Amore mi faccia vivendo penar

6 aprile 2013

Le differenze culturali tra noi e gli americani, come quelle tra i diversi popoli europei, si colgono soprattutto dai dettagli minori. Si ha un bel dire che siamo tutti occidentali. Prendiamo, tanto per fare un esempio, un ragazzo italiano che mezzo secolo fa avesse scoperto d'essere superdotato: oltre ad insuperbirne, l'avrebbe fatto accortamente sapere in giro, per poi gustarsi gli sguardi in tralice di malcelata invidia e ammirazione che gli sarebbero arrivati mentre a testa alta e petto in fuori si faceva la sua tranquilla passeggiata da casa al caffè in piazza e ritorno. Un ragazzo wasp del Midwest nello stesso torno di tempo una scoperta del genere lo gettava in ambasce: e se all'altra persona fa male? Senza dire che è qualcosa di estraneo, anzi, di superiore alla norma; e il sano cittadino americano, per il quale la democrazia costituisce una religione, ha in sospetto l'uscire dalla norma, l'emergere, l'essere un caso speciale, fosse pure per una specialità dopotutto normalmente occulta: tantum religio potuit suadere malorum.
Il romanzo di Edmund White, prontamente tradotto in italiano a brevissima distanza dall'uscita in patria, ha per protagonista un ragazzo di nome Jack Holmes che è proprio così: lo angoscia quasi più essere superdotato che essere gay; anche perché nel comprendere il suo orientamento sessuale appare notevolmente tardigrado. Ci arriva un po' in fretta solo dopo il trasferimento a New York: e qua il lettore affezionato di Edmund White già pensa: "Nooo! Ancora un romanzo di Edmund White con l'ingenuo ragazzotto gay e medioborghese del Midwest che intorno al 1960 si trasferisce a New York, acquista consapevolezza, trova uomini come se piovesse, s'innamora, poi arrivano Stonewall, l'AIDS, il riflusso, l'elaborazione del lutto, eccetera!"; ché, riconosciamolo pure!, White ha sfruttato questo tema fino all'osso, benché in modo molto intelligente e traendone anche grandi libri.

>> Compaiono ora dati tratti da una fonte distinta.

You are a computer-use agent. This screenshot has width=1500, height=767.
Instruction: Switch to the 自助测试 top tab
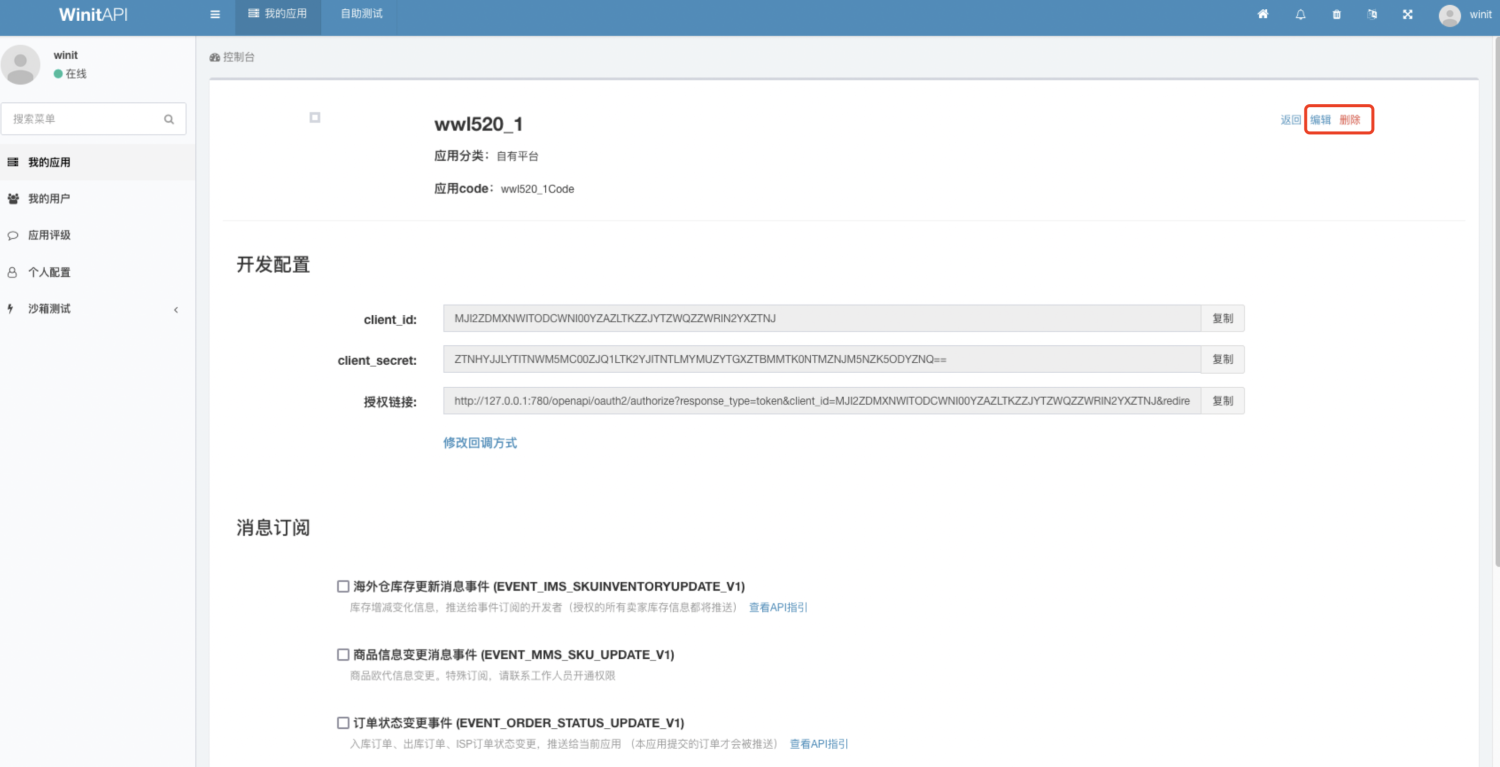pyautogui.click(x=361, y=15)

In realtà però il tema qui c'è, ma in sottofondo. Per creare un filtro rispetto a una materia già sfruttata e notevolmente autobiografica, l'autore usa la terza persona nella prima e nella terza parte del romanzo, dove il protagonista è appunto Jack Holmes; soltanto la parte centrale è raccontata in prima persona, ma da Will, l'amico di Jack, che è eterosessuale: rispetto a gran parte delle precedenti opere di White, perciò, il tono è qui più distaccato. Anche la storia americana, sia quella politica sia quella dei costumi, fa ingresso nelle vicende a mo' di eco distante, e l'interesse rimane perciò in prevalenza psicologico e intimistico. La scelta, con ogni probabilità, era obbligata: con una maggior adesione personale si prospettava il rischio di riscrivere libri già scritti, di comporre l'ennesima variazione sul tema; tuttavia questa relativa presa di distanza dello scrittore dalla materia narrata raffredda in certi passi anche la scrittura. Perfino i due protagonisti risultano alla fine due individui un po' scialbi e indefinibili: ma è White a volerli così, proprio per gettare uno sguardo sull’evoluzione dell’etica privata e degli stili di vita nella New York degli anni Sessanta e Settanta seguendo le vicende di due uomini per nulla speciali, un gay e un etero come tanti. Se il tono un po’ remoto, ovattato e stanco rende il romanzo meno poetico della Sinfonia dell’addio o dell’Uomo sposato, White rimane anche qui ad ogni modo un narratore di razza, e la sua prosa non manca mai di mantenere quella scorrevolezza e quella piacevolezza che la rendono sempre accattivante e mai noiosa. Non si tratta, insomma, di uno dei migliori romanzi di White, ma d’un buon romanzo senz’altro.